*GIVEN RECORDS*
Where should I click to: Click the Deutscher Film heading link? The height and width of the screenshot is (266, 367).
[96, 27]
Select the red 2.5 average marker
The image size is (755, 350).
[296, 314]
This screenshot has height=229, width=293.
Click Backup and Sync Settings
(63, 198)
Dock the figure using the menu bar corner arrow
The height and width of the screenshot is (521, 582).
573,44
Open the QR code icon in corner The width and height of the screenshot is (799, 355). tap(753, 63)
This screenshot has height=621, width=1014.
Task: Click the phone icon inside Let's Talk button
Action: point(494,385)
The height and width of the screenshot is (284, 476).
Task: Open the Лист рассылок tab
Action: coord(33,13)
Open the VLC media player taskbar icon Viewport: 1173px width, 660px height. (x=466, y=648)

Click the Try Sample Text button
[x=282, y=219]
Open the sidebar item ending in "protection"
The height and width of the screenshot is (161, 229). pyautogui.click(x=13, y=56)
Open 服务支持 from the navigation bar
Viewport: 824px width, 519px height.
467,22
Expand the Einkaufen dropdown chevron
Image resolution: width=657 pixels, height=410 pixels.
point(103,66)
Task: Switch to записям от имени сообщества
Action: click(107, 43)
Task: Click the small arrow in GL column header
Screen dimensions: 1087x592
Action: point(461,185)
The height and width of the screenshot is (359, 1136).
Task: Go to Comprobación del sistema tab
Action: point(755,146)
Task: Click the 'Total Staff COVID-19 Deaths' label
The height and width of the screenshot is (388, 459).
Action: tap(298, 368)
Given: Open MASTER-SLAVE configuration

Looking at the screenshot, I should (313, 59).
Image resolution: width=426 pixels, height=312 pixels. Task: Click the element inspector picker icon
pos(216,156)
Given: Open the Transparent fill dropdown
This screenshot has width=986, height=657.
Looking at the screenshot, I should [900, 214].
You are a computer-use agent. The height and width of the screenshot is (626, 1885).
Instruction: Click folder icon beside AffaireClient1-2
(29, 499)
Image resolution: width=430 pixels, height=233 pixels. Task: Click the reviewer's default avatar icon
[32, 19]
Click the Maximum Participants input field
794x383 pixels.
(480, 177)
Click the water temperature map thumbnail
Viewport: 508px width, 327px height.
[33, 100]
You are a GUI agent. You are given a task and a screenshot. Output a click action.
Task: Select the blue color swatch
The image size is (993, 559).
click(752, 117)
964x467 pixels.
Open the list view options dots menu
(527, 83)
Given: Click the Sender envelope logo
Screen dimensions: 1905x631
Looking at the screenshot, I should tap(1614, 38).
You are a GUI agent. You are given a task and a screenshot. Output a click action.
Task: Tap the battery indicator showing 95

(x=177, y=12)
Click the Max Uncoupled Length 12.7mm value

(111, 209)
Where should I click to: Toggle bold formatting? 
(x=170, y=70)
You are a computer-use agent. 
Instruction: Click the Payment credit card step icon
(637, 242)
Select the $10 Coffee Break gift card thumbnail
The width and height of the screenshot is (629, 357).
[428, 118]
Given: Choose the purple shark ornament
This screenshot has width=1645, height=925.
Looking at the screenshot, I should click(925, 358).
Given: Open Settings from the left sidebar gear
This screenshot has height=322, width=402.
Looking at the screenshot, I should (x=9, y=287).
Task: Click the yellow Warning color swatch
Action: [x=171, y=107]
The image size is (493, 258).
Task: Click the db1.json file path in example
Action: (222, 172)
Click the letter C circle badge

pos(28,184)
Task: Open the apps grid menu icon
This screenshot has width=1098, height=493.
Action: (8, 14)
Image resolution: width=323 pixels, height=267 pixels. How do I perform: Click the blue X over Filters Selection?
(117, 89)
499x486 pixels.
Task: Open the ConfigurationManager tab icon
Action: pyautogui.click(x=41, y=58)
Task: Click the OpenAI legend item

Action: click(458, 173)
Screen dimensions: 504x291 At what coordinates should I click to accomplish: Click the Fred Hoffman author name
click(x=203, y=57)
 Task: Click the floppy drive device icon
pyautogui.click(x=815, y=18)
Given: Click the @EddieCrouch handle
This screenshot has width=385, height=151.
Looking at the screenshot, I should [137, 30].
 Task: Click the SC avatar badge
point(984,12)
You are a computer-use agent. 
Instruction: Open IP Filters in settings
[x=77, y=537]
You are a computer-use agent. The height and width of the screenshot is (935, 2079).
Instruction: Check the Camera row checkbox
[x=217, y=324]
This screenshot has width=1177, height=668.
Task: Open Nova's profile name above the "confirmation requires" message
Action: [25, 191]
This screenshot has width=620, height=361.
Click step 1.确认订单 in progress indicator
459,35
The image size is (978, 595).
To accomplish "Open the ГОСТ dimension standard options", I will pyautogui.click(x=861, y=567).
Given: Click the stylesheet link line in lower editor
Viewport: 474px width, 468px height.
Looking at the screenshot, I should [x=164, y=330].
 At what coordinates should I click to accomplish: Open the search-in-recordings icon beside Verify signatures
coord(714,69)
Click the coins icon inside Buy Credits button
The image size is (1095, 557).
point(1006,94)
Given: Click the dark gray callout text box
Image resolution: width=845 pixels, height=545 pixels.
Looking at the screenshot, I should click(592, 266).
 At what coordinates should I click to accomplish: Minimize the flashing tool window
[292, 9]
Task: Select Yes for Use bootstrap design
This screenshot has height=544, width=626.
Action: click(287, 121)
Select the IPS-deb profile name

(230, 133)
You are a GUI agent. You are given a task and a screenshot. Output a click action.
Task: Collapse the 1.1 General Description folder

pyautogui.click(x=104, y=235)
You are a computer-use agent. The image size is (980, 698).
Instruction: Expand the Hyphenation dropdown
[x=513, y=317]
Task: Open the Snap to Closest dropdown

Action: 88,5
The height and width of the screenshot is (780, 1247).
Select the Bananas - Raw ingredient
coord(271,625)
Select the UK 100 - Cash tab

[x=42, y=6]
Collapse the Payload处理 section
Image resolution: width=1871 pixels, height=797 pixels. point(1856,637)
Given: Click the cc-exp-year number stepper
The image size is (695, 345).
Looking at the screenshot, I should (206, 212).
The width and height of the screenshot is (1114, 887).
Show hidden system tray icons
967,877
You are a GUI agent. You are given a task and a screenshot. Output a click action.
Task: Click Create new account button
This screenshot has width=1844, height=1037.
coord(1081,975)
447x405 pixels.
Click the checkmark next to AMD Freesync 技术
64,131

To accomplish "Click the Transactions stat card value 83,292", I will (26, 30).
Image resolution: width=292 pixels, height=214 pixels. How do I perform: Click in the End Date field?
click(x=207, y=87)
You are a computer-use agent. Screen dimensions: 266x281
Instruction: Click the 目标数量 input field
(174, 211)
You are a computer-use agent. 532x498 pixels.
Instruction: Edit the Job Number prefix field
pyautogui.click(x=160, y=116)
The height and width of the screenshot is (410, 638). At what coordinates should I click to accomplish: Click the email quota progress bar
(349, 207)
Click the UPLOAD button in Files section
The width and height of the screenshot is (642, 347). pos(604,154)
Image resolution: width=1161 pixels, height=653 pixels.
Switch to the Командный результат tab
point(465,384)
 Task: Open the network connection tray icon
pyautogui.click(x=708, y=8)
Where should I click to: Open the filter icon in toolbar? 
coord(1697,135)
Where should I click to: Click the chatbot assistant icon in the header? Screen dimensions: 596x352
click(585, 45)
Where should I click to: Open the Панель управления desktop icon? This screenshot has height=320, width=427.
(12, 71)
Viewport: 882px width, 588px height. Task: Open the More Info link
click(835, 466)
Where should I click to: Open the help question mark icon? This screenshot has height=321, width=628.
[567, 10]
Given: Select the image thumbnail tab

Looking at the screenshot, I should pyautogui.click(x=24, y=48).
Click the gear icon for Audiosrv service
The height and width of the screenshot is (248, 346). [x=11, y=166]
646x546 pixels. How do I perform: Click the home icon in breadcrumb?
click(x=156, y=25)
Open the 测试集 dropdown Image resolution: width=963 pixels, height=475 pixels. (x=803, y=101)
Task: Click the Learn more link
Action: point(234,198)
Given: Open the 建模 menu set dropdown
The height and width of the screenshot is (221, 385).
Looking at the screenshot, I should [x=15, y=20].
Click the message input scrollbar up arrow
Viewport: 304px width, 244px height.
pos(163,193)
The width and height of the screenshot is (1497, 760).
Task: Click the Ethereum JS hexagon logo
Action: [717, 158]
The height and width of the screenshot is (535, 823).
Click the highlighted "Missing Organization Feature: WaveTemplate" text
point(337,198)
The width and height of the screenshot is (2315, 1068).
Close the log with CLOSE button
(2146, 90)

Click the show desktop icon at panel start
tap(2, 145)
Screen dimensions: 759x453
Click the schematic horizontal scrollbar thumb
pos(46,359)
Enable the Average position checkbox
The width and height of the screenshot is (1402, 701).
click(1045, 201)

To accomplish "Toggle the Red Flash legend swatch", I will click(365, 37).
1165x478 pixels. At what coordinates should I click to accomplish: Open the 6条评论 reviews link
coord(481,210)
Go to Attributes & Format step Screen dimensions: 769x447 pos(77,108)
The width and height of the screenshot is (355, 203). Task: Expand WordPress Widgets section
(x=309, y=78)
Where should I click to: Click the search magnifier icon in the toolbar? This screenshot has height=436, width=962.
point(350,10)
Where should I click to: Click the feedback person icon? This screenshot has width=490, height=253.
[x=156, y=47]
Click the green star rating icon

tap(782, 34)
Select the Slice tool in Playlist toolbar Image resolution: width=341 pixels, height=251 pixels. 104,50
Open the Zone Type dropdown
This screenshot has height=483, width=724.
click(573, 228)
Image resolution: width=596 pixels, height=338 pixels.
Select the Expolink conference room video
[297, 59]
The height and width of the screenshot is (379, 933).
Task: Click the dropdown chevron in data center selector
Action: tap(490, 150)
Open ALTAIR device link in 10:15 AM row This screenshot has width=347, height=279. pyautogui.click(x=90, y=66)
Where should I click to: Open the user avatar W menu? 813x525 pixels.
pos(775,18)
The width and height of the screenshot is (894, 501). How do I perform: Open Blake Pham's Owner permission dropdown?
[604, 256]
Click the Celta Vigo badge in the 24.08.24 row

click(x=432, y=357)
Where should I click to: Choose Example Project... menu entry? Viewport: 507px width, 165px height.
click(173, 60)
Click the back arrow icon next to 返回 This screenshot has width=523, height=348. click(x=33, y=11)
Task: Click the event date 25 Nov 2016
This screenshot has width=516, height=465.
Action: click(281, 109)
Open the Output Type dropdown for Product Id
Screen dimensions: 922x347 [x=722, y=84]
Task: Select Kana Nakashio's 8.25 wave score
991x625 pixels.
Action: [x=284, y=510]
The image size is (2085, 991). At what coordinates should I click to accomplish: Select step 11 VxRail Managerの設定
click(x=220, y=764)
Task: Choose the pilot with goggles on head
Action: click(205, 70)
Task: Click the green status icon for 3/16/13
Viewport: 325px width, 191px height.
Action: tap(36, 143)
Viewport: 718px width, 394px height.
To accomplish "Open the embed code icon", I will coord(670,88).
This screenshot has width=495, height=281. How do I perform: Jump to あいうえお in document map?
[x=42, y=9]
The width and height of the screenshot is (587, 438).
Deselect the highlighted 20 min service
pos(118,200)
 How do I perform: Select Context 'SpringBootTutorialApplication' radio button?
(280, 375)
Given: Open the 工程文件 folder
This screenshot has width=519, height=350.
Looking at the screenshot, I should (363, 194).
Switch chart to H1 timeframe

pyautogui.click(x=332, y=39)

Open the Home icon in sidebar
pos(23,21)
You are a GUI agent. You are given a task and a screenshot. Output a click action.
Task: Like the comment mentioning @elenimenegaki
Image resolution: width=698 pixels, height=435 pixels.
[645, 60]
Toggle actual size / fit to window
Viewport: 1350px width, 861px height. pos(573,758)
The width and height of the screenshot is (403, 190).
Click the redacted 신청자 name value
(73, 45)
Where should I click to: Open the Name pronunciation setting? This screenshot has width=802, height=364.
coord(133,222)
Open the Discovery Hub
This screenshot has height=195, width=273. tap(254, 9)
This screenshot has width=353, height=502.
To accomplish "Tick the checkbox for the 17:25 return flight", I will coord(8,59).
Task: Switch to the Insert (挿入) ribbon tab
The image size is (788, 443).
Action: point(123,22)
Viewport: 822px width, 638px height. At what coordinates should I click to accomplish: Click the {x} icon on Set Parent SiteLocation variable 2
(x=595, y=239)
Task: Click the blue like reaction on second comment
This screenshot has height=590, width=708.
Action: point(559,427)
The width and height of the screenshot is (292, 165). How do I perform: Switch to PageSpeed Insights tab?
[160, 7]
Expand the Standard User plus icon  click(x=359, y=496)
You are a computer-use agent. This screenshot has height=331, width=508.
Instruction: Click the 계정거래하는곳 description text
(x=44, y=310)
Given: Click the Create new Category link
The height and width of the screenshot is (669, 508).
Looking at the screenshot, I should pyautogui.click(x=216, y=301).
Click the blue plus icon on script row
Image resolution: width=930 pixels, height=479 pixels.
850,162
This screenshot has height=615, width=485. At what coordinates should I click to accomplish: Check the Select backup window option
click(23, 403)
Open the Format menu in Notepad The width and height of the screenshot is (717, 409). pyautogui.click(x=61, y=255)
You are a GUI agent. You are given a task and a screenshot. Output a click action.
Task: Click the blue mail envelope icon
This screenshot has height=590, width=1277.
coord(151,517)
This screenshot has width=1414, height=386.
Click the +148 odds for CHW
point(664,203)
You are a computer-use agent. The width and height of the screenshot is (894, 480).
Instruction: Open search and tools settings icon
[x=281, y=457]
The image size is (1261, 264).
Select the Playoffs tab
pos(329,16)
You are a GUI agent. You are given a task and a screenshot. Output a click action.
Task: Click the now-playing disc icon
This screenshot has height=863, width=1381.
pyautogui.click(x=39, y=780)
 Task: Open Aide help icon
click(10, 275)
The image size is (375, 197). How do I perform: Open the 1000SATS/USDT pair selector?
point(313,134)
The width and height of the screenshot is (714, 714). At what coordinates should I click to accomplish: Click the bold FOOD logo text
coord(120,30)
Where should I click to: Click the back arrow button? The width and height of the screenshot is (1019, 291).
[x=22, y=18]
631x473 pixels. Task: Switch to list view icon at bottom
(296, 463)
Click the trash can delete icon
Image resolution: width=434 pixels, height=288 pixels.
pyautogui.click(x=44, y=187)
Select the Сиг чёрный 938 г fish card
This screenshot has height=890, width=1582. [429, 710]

*WHAT TO PRODUCE*
Beginning at the line with "Task: Select the blue color swatch" and ending at the line with "Given: Open Settings", reproduce each line of the data above exactly, and add no other lines.

*OUTPUT*
Task: Select the blue color swatch
The image size is (993, 559).
click(752, 117)
964x467 pixels.
Open the list view options dots menu
(527, 83)
Given: Click the Sender envelope logo
Screen dimensions: 1905x631
Looking at the screenshot, I should tap(1614, 38).
You are a GUI agent. You are given a task and a screenshot. Output a click action.
Task: Tap the battery indicator showing 95

(x=177, y=12)
Click the Max Uncoupled Length 12.7mm value

(111, 209)
Where should I click to: Toggle bold formatting? 
(x=170, y=70)
You are a computer-use agent. 
Instruction: Click the Payment credit card step icon
(637, 242)
Select the $10 Coffee Break gift card thumbnail
The width and height of the screenshot is (629, 357).
[428, 118]
Given: Choose the purple shark ornament
This screenshot has width=1645, height=925.
Looking at the screenshot, I should click(925, 358).
Given: Open Settings from the left sidebar gear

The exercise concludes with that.